In Japan, the election received almost continuous coverage starting Tuesday evening Tokyo time until Wednesday lunch time when President Obama’s victory was announced. Public broadcaster NHK ran specials on “A divided America” and the controversy over healthcare reform, as well as continuing analysis and coverage of the results.
President Obama’s reelection was greeted with particular enthusiasm in the town of Obama – meaning “small beach” in Japanese, according to media reports. The hot spring resort has been cashing in on its namesake’s fame since 2008, selling a range of souvenirs bearing the president’s face.
On a more serious note, the governor of Okinawa, Hirokazu Nakaima, called on the president to reduce the burden on the island, which hosts 75 percent of the U.S. military bases in Japan. Opposition to the military presence has been stoked in recent weeks by the indictment of two U.S. sailors for the rape of a local woman, followed by an incident that saw a drunk U.S. airman allegedly break into an apartment and assault a 13-year-old boy.
In Germany, the election result came in during the early morning hours. But tabloid Bild used a big part of its home page on election news. A breaking news ticker on the site said “Obama has won the U.S. presidential election,” while the lead story carried the headline “Obama Remains President” and a smaller headline quoting Obama’s acceptance speech: “We are an American family.” Another Bild headline emphasized the back-and-forth of states results that had trickled in overnight: “The dramatic night that kept the world awake – it looked sooo close at first.”
German TV network RTL put the spotlight on the results in a morning news show.

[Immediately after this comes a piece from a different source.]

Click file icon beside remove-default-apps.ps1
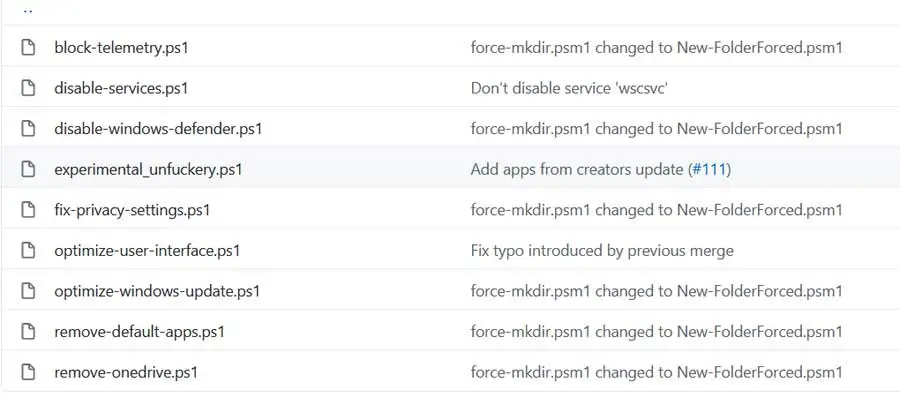This screenshot has height=420, width=900. [28, 332]
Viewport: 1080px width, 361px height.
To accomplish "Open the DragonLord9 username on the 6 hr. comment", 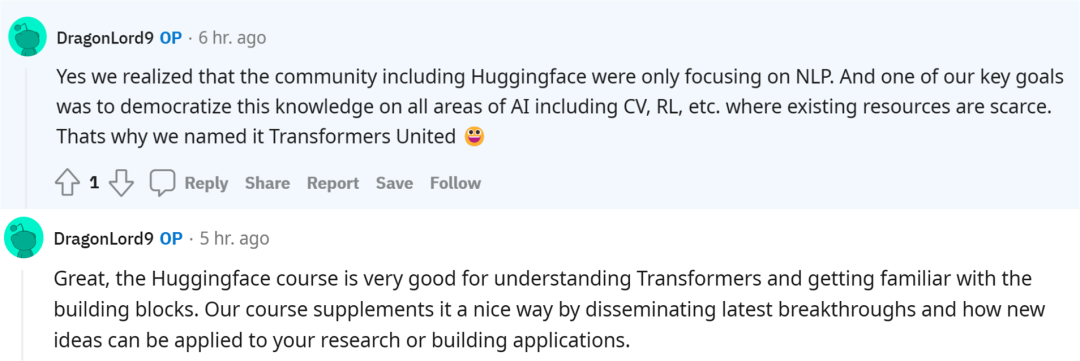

Before a live chat with a correspondent a Chicago, it showed a report about the election night that started off with a reference to Obama’s challenges late in the campaign that for a while looked like they could derail his re-election. “He’s standing in the rain, but it is a rain of confetti,” the report said as it showed Obama walking onto a stage in Chicago to address his supporters at the end of the election night. It also highlighted how the win in California gave the president the clear lead against Romney who later conceded. RTL’s report ended with the line: “The Obamas can leave the moving boxes in the cellar for another four years.”
Business newspaper Financial Times Deutschland featured an op-ed entitled “America’s Gift for Obama” on its home page. “Barack Obama now has the chance to win a spot in history books,” it said. “His re-election is a gift for him and a new chance for America.”
Conservative German newspaper Frankfurter Allgemeine Zeitung online led with the headline
“Obama reelected: ‘You have made me a better president’.” Another story focused on how Obama’s success gives him “a second chance,” while an op-ed entitled “Four More Years” focused on the challenges and opportunities for Obama’s second term.
In France, big newspapers Le Monde and Le Figaro both used the same headline on their web sites: “Obama Re-Elected: ‘The Best Is Yet to Come’.”
And a report on TV network TF1 emphasized that after his re-election, Obama promised to be “more determined and more inspired than ever.”
Meanwhile, in Mexico, TV network Televisa and U.S. Spanish-language broadcaster Univision emphasized the importance of the Latino vote. On an overnight newscast, Televisa said voters who backed Obama are now hoping the president will commit to immigration reform.
Online news site Aristegui Noticias also said the Hispanic vote played a key role, with more than 70 percent of eligible Latino voters opting for Obama. Mexican daily El Universal called the Latino vote a “decisive” factor in Obama’s re-election.
Gavin Blair in Tokyo, Nyay Bhushan in New Delhi, Vladimir Kozlov in Moscow and John Hecht in Mexico City contributed to this report.